When a line below contains the word "menu", copy that line.
#### Data
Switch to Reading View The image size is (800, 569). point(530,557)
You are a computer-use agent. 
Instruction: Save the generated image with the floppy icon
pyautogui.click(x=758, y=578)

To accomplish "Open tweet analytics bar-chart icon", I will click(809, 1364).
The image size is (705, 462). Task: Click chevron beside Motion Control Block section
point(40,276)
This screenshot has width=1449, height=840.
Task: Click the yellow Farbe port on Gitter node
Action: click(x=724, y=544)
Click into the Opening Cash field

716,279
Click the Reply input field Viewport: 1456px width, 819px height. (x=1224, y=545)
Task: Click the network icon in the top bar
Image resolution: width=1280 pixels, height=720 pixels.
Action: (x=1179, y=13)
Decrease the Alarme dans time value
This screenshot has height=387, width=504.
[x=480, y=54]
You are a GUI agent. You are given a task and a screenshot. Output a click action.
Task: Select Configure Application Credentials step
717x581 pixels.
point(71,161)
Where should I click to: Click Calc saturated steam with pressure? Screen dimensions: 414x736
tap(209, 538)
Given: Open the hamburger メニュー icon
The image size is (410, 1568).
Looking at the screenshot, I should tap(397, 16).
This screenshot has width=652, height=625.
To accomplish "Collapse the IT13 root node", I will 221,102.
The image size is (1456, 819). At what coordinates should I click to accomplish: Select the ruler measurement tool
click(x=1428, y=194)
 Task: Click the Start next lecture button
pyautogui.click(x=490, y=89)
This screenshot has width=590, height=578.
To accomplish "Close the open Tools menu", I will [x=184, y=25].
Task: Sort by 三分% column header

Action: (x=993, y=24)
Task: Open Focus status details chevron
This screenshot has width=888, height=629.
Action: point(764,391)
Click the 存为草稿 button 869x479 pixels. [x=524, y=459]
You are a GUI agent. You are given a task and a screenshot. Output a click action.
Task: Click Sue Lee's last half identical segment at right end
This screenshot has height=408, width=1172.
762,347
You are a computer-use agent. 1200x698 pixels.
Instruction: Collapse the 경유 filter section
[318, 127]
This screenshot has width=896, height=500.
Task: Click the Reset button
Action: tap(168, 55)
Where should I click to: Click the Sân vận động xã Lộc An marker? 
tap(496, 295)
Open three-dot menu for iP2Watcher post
########
> [Response]
To accomplish "Close the open Tools menu", I will [x=184, y=25].
Open three-dot menu for iP2Watcher post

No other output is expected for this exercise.